Guardian Article on Pillaged Kuwaiti Treasures from Iraq War


The Guardian put out an article describing the many important pieces of artwork and historic treasures that were scavenged during the Gulf War. The first part of Martin Chulov's article is below:

In a spacious but frugal office in Kuwait, a glossy catalogue lists the dozens of reasons why Kuwait and Iraq are still at daggers drawn after all these years.

Sheikha Hussa Salem al-Sabah thumbs through the pages of the booklet, pointing out the most egregious cases – page upon page of priceless treasures looted by Saddam Hussein's invading army 20 years ago and still missing: a dazzling 234-carat emerald the size of a paperweight; a slightly smaller gem inscribed with exquisite Arabic calligraphy; Mughal-era ruby beads.

"The Iraqis still don't understand the damage they did to us, not just financially, but for our souls," says the daughter-in-law of Kuwait's emir Sabah Al-Ahmad Al-Jaber Al-Sabah, who maintains the dynasty's heirlooms. "It was emotionally wrenching and still is."

Though many of the priceless treasures have been returned to the collection in the bitter decades since, up to 57 remain missing – perhaps lost for ever. At the National Museum across town, they report that the whereabouts of another 487 treasures remain unknown.

Many of the pieces, Kuwaitis believe, now form the core of private collections in post-Saddam Iraq and around the Arab world. To the victims of the 1990 invasion they remain the central reason of a failure to close the unfinished business of the first Gulf war – just as the second one is beginning to wind down.

In the seven years since Saddam was ousted, Iraq has been obliged to settle United Nations-prescribed debts of $43bn (£29bn), and compensations to private families totalling several hundred million dollars more, before being welcomed as a fully-fledged member of the so-called community of nations.

It is a burden that has proven difficult to bear for a brittle state still ravaged by war and chaos and deeply resentful of the fact that Kuwait was not invaded in the name of the current regime in Iraq.
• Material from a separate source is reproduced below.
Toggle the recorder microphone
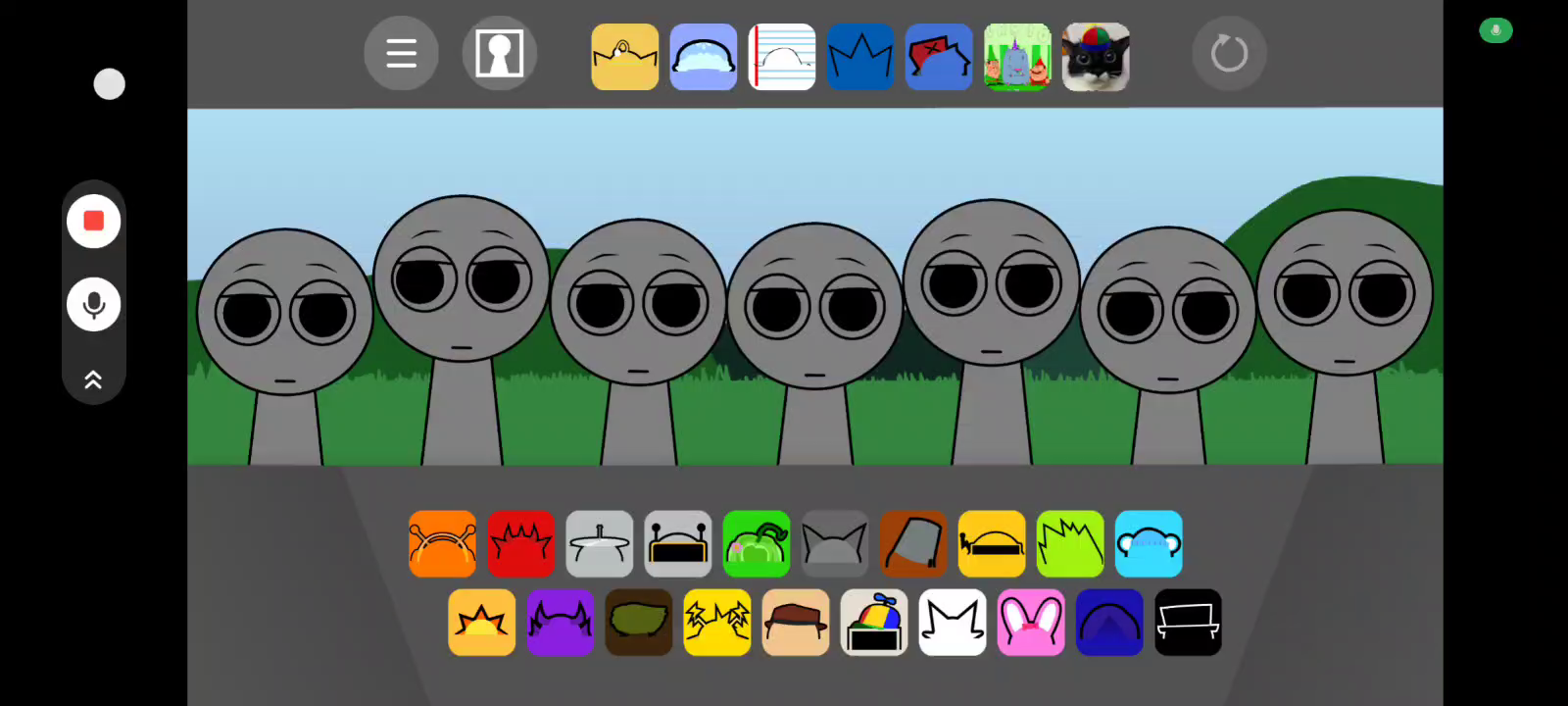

To Iraq's wealthy southern neighbour though, neither 20 years nor the time after Saddam has diminished the desire to reclaim what was lost.

With a higher per capita income than most other Gulf petro-states, Kuwaitis remain sensitive to the claim that their residual hostility is all about getting even richer. "This is about principle," says Sheikha Hussa. "It remains a huge dilemma for us. The people here have a say in everything we do and the parliament does also. This is part of Kuwait's rights and we will continue to press them."